Et si au-delà du bon vieux spectre de la faillite française, la vraie question posée était : pourquoi la France n’arrive-t-elle pas à se désintoxiquer de la dépense publique ? Par Émilie Vidaud.
« À l’été 2011, j’ai demandé à rencontrer Michel Sapin, François Hollande et Pierre Moscovici, qui siégeaient à la commission des finances. Je voulais leur expliquer l’état des comptes de la France et leur préciser que le potentiel départ de Nicolas Sarkozy n’arrangerait rien à cette situation critique. Moscovici a décliné l’invitation. Quant à François Hollande et Michel Sapin, ils ont adhéré à mes conclusions avant d’ajouter "tu as raison mais on ne peut pas tenir ce discours si on veut gagner les élections. On est obligé de faire des promesses. On verra après" ». Une anecdote rapportée par Gilles Carrez, le président UMP de la commission des finances de l’Assemblée nationale qui en dit long.
« Après » est rapidement devenu aujourd’hui. Deux ans ont passé depuis l’élection de François Hollande à la présidence de la France. Et si l’on s’en tient aux chiffres, le bilan est loin d’être reluisant.

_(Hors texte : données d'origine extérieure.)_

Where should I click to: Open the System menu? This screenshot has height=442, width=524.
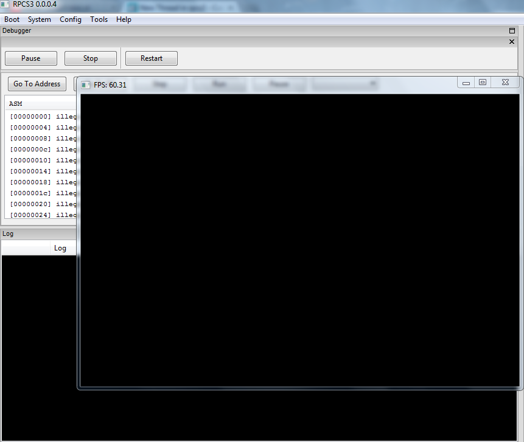(40, 19)
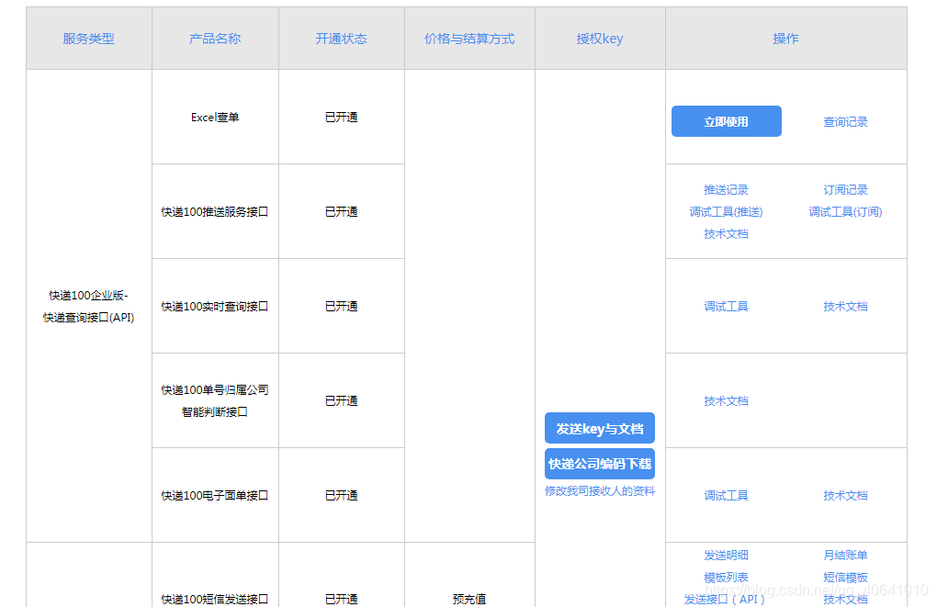View 技术文档 for 快递100推送服务接口
This screenshot has height=607, width=937.
click(x=725, y=233)
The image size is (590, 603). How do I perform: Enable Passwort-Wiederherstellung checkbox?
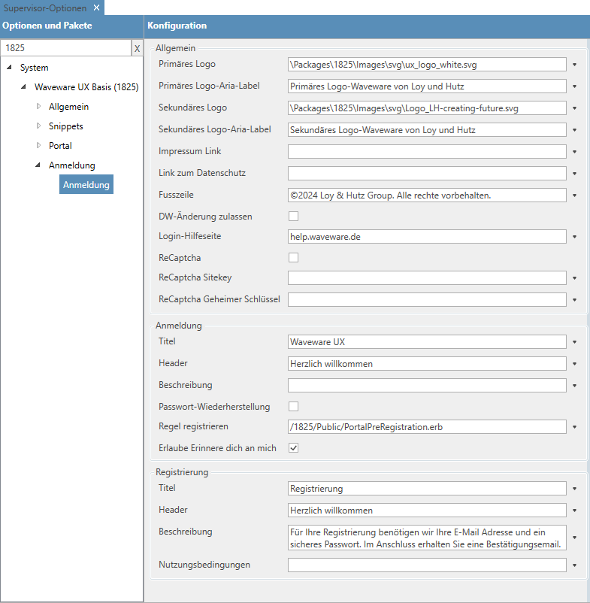click(x=294, y=407)
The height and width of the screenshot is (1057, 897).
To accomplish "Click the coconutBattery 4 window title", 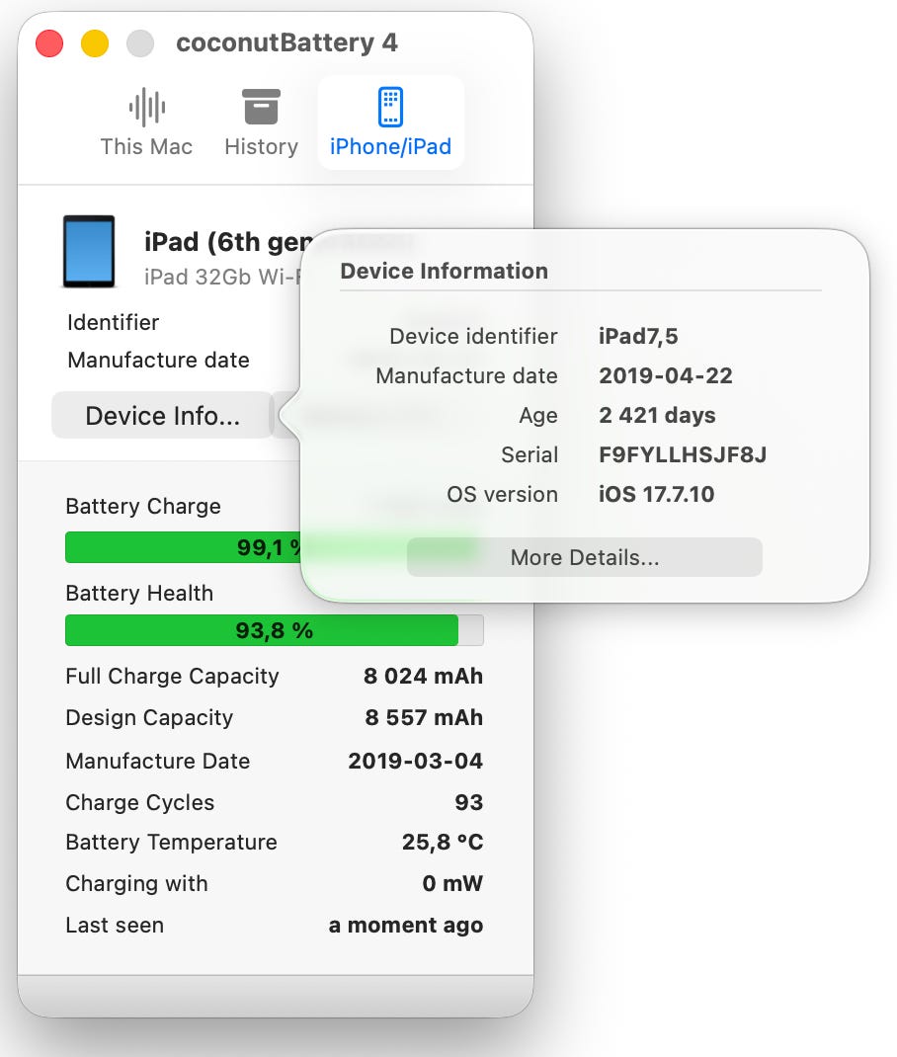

« Plus on s’endette moins ça coûte »

En 2013, le niveau d’endettement de la France correspond à 93,5 % du PIB contre 90,2 % en 2012. La dette française s’élève à 1 900 milliards d'euros soit l’équivalent de 30 000 euros par Français.
Le plan tracé par le gouvernement Ayrault prévoyait qu’en 2013 l’écart entre les recettes et les dépenses serait ramené à 3 % du PIB. En juin dernier, Pierre Moscovici allait même jusqu’à traiter Gilles Carrez de « menteur » alors que les prévisions de ce dernier tablaient sur un dérapage du déficit du PIB autour de 4 %. À la fin de l’année 2013, le déficit public s’élevait bien à 4,3 %, l’équivalent de 87 milliards d’euros à emprunter. « Tous les ans, la dette française est alimentée par le déficit », explique le député UMP du Val-de-Marne avant de poursuivre, « Toute la classe politique se polarise sur la règle des 3 % qui est perverse parce qu’elle laisse entendre qu’à 3 % tout va bien. Sauf que c’est 3 % du PIB français, soit tout de même soixante milliards d’euros à emprunter ».
Mais pourquoi se gêner quand on sait que « plus on s’endette moins ça coûte », ironisait un membre de la commission des finances. En effet, entre 2002 et 2012, la dette française en stock a progressé de plus de 60 % et à peine de 15 % sur les intérêts, qui sont passés en dix ans de 37 milliards d’euros à 42 milliards d’euros. Il y a comme un hic, surtout que la France est désormais en situation de déficit primaire et se positionne au-delà du solde qui lui permet de stabiliser sa dette par rapport à son PIB. Effet boule de neige garanti.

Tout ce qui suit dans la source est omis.